The issue first touched West Point last month, when the Army disclosed that a sergeant on the academy’s staff, Michael McClendon, faces charges of making video recordings of female cadets without their consent while they showered.
In the rugby team case, the e-mail chain was reported to authorities by a cadet, according to Wright, the spokesman, who said he didn’t know whether the cadet was a man or woman. The recipients included the 60 team members and about 20 former members, he said.
“There was lack of respect across the board that was inconsistent with our values,” Wright said. “When this was bought to the chain of command the issue that was brought forward was the derogatory comments toward women.”
Founded in 1961, the West Point squad has finished second in the national collegiate rugby championships three times, according to the academy’s website.
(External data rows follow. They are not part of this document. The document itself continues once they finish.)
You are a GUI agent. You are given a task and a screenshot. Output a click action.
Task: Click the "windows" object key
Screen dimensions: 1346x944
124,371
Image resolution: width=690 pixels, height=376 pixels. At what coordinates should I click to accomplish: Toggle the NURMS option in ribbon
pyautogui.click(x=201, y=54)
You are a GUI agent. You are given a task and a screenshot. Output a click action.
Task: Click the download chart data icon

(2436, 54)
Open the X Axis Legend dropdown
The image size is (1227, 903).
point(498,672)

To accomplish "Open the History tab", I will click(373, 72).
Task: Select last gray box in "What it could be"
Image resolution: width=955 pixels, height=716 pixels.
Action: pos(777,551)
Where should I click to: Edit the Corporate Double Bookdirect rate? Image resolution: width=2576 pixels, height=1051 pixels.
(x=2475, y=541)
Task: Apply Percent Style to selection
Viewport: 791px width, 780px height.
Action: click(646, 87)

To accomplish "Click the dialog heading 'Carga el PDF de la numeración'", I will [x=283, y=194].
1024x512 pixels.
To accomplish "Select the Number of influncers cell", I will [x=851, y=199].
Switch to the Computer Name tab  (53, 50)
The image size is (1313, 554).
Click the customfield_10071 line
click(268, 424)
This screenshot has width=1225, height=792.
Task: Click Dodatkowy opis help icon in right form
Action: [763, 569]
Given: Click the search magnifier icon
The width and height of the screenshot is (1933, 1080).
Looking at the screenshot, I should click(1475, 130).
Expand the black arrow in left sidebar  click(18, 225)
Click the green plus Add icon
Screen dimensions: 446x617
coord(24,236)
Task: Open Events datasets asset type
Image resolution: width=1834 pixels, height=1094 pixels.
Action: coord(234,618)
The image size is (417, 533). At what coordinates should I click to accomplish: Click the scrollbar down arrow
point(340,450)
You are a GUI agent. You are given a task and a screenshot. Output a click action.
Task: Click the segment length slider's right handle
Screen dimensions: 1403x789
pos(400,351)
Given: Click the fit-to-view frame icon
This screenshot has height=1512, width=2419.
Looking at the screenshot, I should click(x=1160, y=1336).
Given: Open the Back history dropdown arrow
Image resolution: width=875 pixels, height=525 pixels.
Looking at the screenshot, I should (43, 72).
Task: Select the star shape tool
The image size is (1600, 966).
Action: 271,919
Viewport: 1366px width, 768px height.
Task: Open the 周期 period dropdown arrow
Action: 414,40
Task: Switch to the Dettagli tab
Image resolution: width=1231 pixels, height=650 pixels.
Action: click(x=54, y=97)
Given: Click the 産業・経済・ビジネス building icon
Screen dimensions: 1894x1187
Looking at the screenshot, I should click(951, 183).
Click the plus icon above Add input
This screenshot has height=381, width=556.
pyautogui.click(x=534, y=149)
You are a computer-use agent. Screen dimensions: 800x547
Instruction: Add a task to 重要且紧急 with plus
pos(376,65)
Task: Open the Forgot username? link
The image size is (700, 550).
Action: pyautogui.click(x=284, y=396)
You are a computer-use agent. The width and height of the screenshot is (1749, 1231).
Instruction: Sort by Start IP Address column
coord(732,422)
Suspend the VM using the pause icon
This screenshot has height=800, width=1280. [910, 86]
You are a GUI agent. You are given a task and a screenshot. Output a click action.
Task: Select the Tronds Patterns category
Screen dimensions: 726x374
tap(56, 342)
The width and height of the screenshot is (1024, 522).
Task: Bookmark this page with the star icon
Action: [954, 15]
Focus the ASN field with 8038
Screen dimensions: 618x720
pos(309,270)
In April, it lost to Life University of Marietta, Georgia, in the Division IA quarterfinals.
“West Point Rugby develops leaders of character, infused with the warrior ethos, principles of teamwork, and an unyielding winning spirit,” according to the website.
West Point withdrew from last weekend’s Collegiate Rugby Sevens tournament in Philadelphia “due to unforeseen circumstances,” according to a May 20 entry on the squad’s official page on Facebook Inc.
The academy, established in 1802, trains Army cadets to become officers. Located on the banks of the Hudson River about 50 miles (80 kilometers) from New York City, the school counts President Dwight David Eisenhower among its graduates.
At another of the military’s academies, three football players at the U.S. Naval Academy in Annapolis, Maryland, are under investigation for the alleged sexual assault of a female midshipman.